> **Exercise objective**: How many lines in the rows below contain the word "pixels"? Reply with the number alone.

★ ★ ★ ★ ★

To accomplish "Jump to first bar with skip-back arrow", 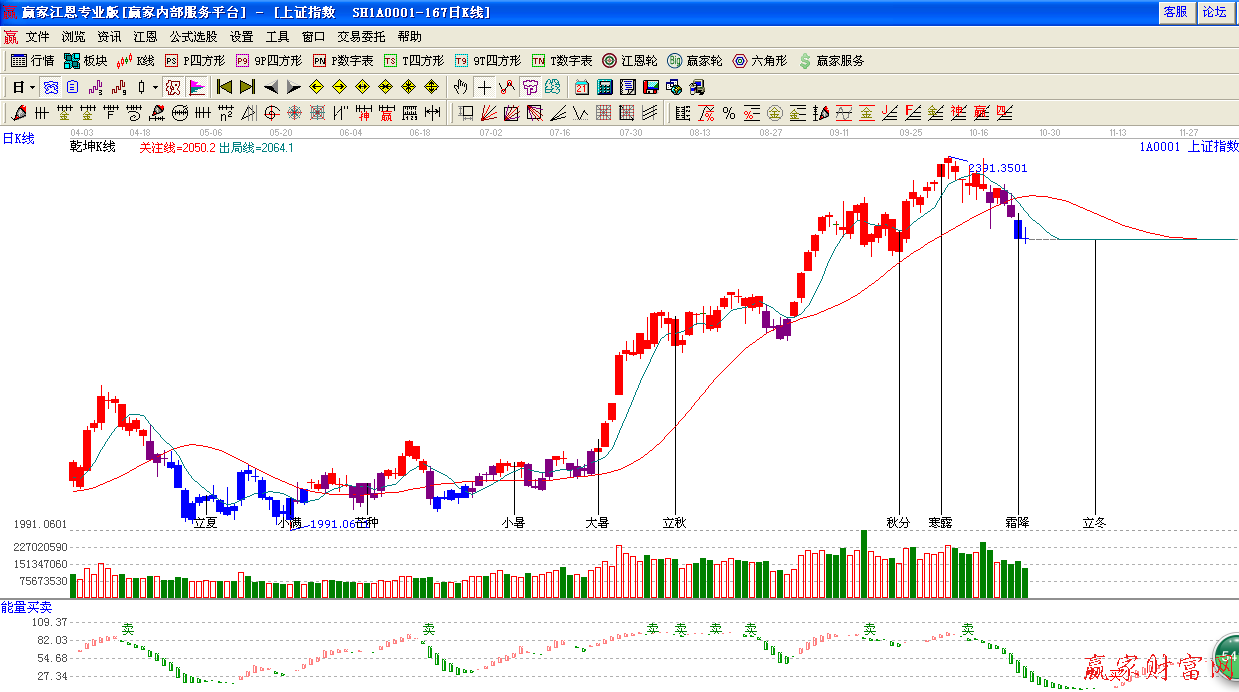I will 224,87.
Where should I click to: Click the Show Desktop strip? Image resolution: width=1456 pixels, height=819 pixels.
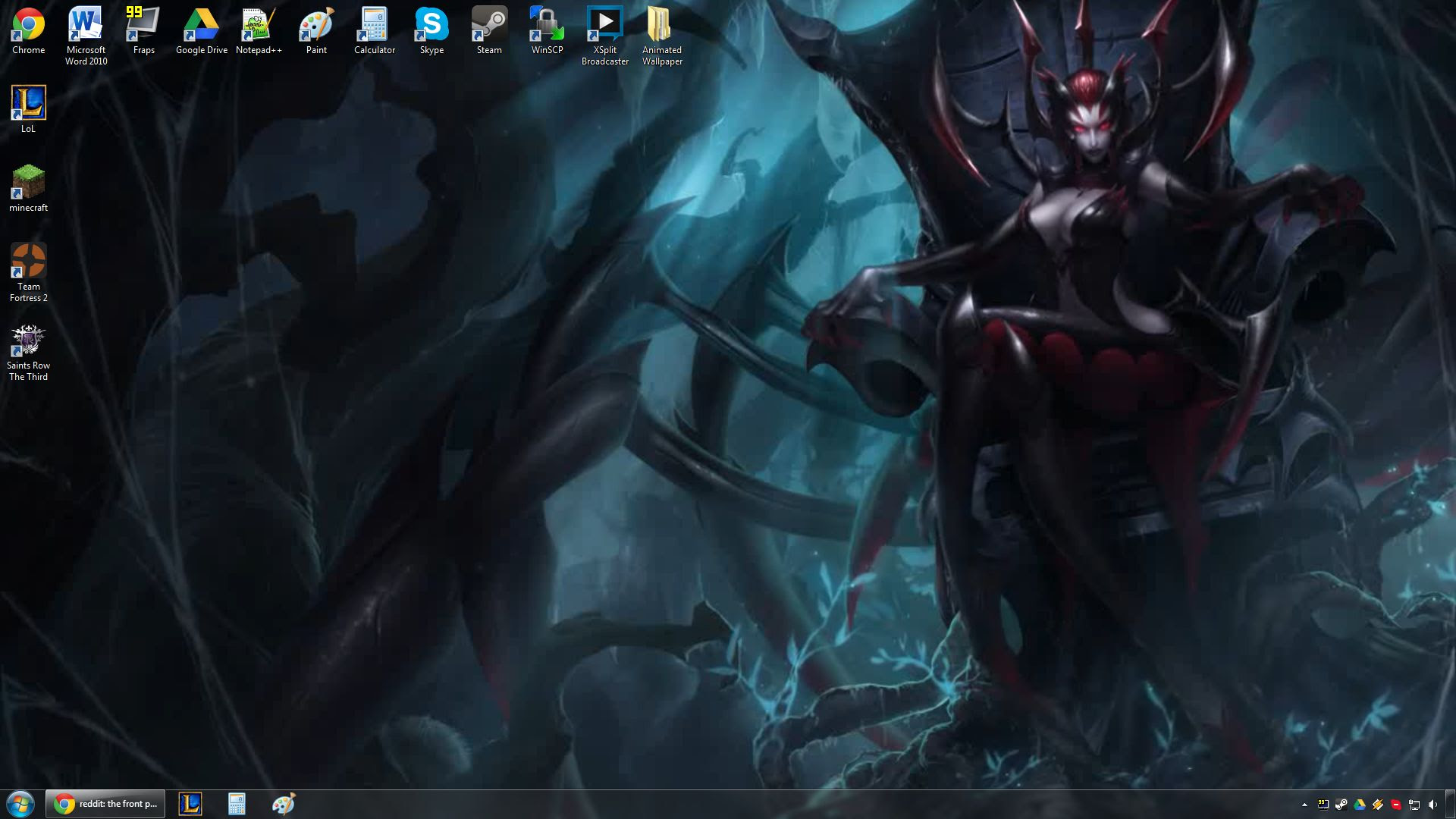[1451, 805]
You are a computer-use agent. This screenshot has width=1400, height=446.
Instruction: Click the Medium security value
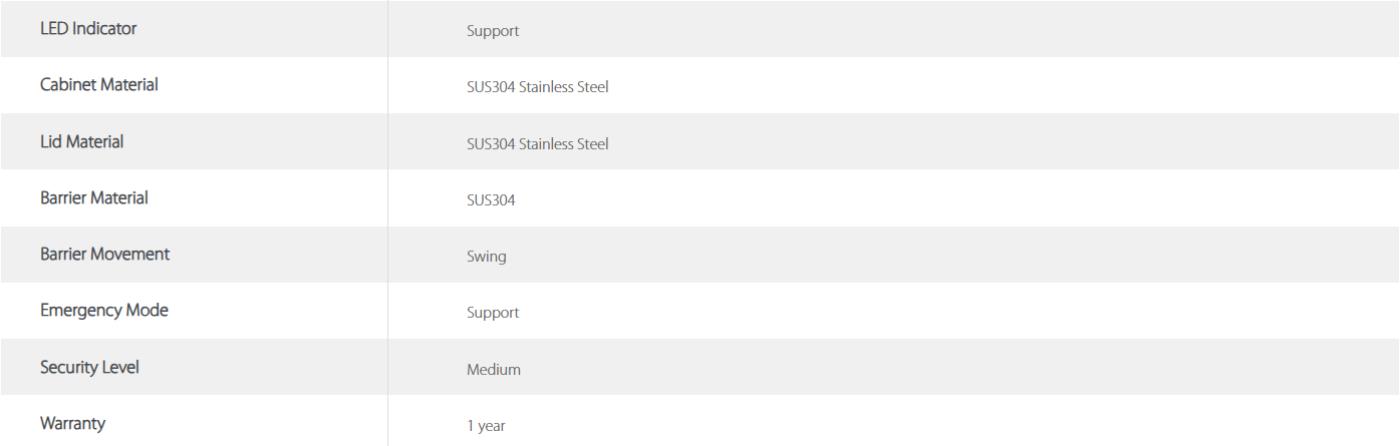(x=494, y=370)
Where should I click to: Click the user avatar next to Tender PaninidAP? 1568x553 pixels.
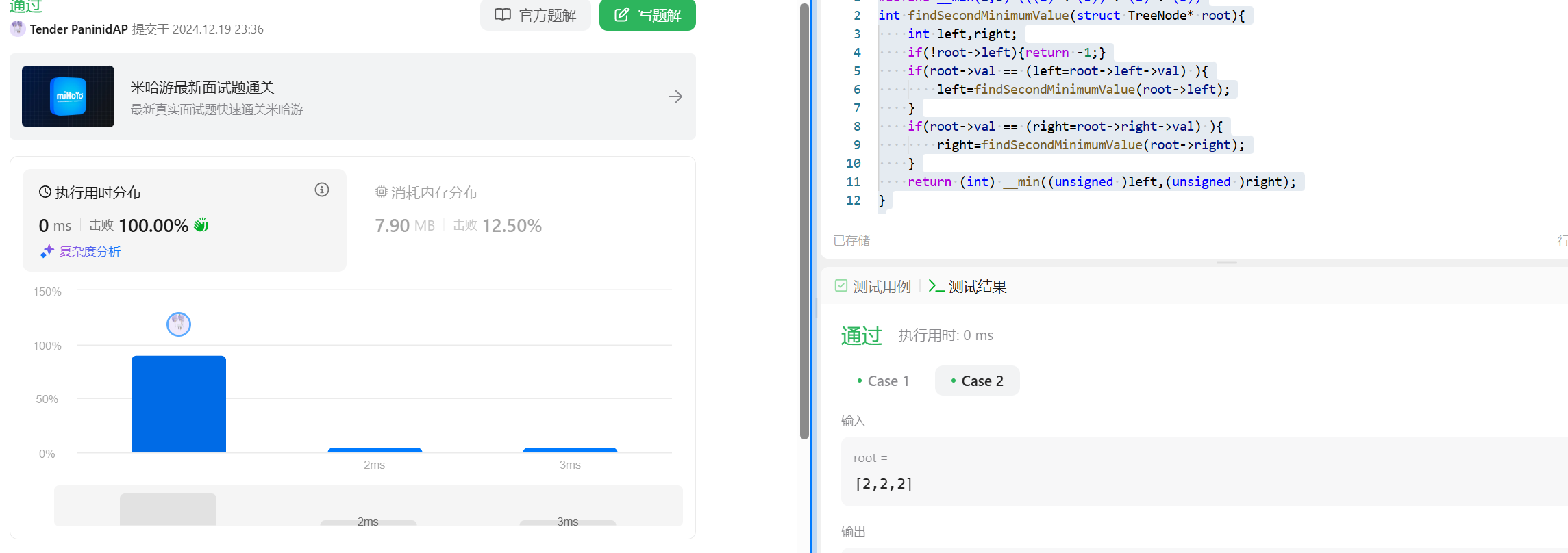click(x=18, y=29)
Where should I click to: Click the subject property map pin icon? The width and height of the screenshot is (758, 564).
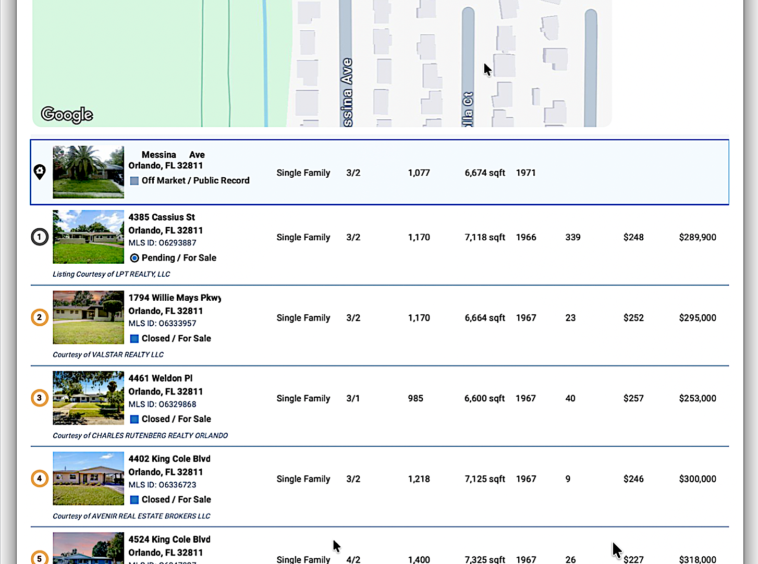39,172
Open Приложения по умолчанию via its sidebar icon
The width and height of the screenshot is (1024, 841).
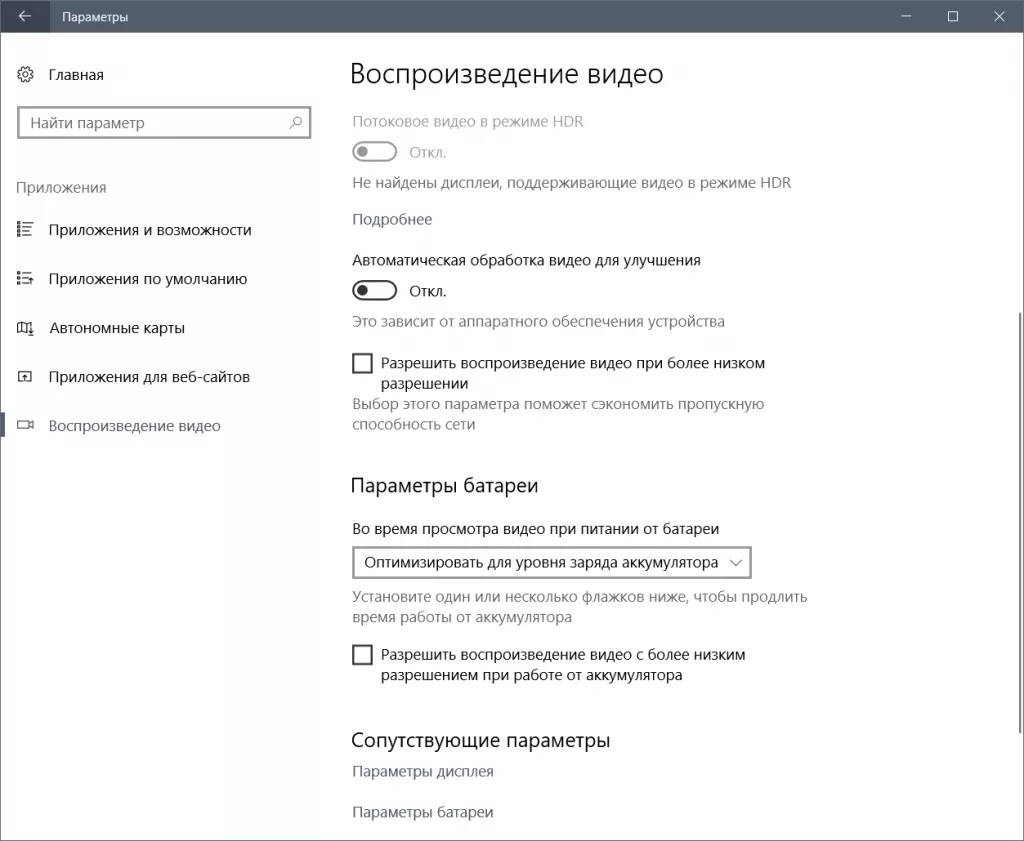coord(24,278)
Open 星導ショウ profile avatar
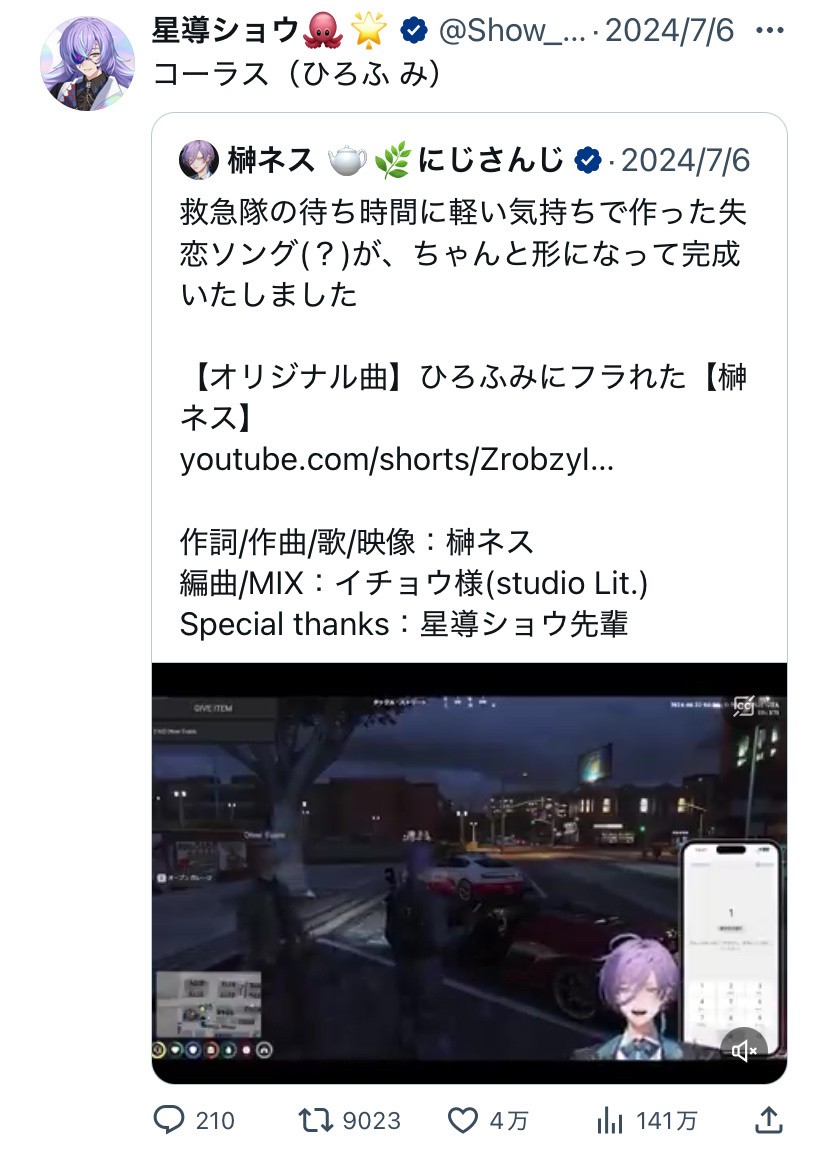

★ ★ ★ ★ ★

> **Correct answer**: 2